The hall might have been too much, she thinks as he peers warily at each new drawing depicting the gruesome demise of someone who looks a great deal like him. They exit it, though, and back into the lobby, where all of her residents - both current and former - all immediately cease talking and turn to look at him in perfect sync. Fuck is she proud of them. She could just about tear up. She watches as Shawn’s resolve crumbles.

“You know,” Shawn says, his slick, professional I-know-more-than-you tone gone, “I think I might’ve left something in - in my car. I’ll just go get that real quick.”

And that’s a wrap, she thinks, privately a little disappointed that he isn’t going to stick around for the Lady Flame’s first ever terrible show. She hoped his pride would have held out a bit longer.

“Ah, well, hurry on back,” she drawls, then hauls him into a hug, clapping him on the back with the most force she can manage, which knocks the wind out of him. She can feel the impact reverberating in his ribcage. She uses his following confusion to slip both his phone and his little notebook out of his pockets and into her own. “We got your beaver all plated up for you!”

She releases him, and he doesn’t quite run, but he is going fast enough not to slow down in time when Stern steps in through the front door, and they collide. She plops his phone in the nearest glass of water and swirls it around a bit, feeling a little bad - but it’s not like he can’t afford another. She just doesn’t want to have his photos of her appearing anywhere, and out in the radio quiet zone there’s no I-whatever backups. Aubrey had explained it to her, but honestly, she’s fine not understanding it. She hears Stern emphasize Agent Stern, FBI, and pulls the phone out of the glass and wipes it dry. 

“Nice to meet you, Mr. Weasely,” Stern says, and Mama bites her lip hard to keep from laughing. She tries to turn the phone on. 

“It’s Wesley,” Shawn snaps out, hysterical, and she just barely manages to turn her snort into a sneeze. The phone stays dark. 

She ghosts out after him, leans on the front porch as he quickly unlocks his car and goes to step in.

“Shawn,” she calls, and he freezes, head snapping up to look at her, caught. She spins his phone between her fingers, holding it up for him to see. “Y’dropped somethin’. Wouldn’t wanna leave without it.”

He gives her a tight smile, almost a grimace, his thin lips going white. “Of course,” he says, and steps on her fucking flowerbed to go up and grab it rather than taking three steps to the right and going up the stairs like a sentient fucking being and not an animal. She holds it out, but doesn’t let go when he puts his hand on it. 

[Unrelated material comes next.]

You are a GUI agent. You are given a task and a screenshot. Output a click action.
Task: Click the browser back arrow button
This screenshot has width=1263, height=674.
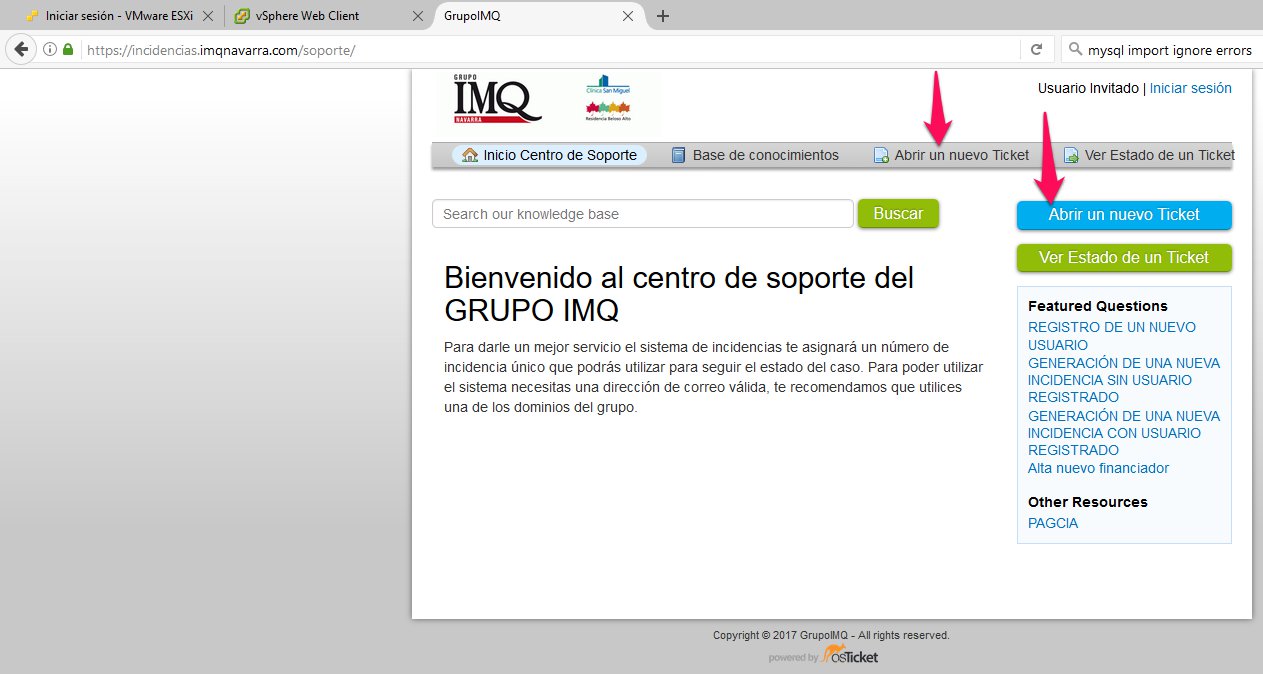click(x=21, y=49)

“Shawn,” she says again, “Might I give you some advice?”

She waits for him to nod, or agree in some way, but he doesn’t, both feet on her favorite purple columbine. She sighs and continues anyways. “Next time somebody tells you no, just take that as an answer, yeah? Sometimes they’re nice, sure, or they’re tired, and you can wear ‘em down.” She grins. Not her real one, but a sharks smile, the one that makes Thacker tell her she looks like a fuckin’ psychopath, Maddie, the one that makes the kids drop whatever nonsense they’re trying to get up to and find something better to do with their time, the one that makes Barclay flush dark and look away with a small cough and a smile tucked into his cheek. It makes Shawn go whiter, something she wasn’t sure was possible with his milk-pale skin. “But sometimes they’re me.”

She pats the back of his hand with her free one, then lets go of the phone.

Mama watches him drive away, leaning down with her elbows on the porch railing. She hears the screen door creak open and shudder closed, then Barclay’s behind her, his body warm against her back as his hands slide over her hips, his chin resting on her shoulder.

“Well?” he asks, nosing behind her ear. “Worth destroying my lawn over?”

Mama smiles, real this time. “Oh yes,” she says. “Well worth it.” 

She hears the window open behind them both, and they turn to see Stern, ducked down to look out at them through the screen and holding a plate piled with meat and vegetables. 

“You know?” he says, mouth full and gesturing with his fork. “Beaver is actually really good! I wasn’t expecting that!”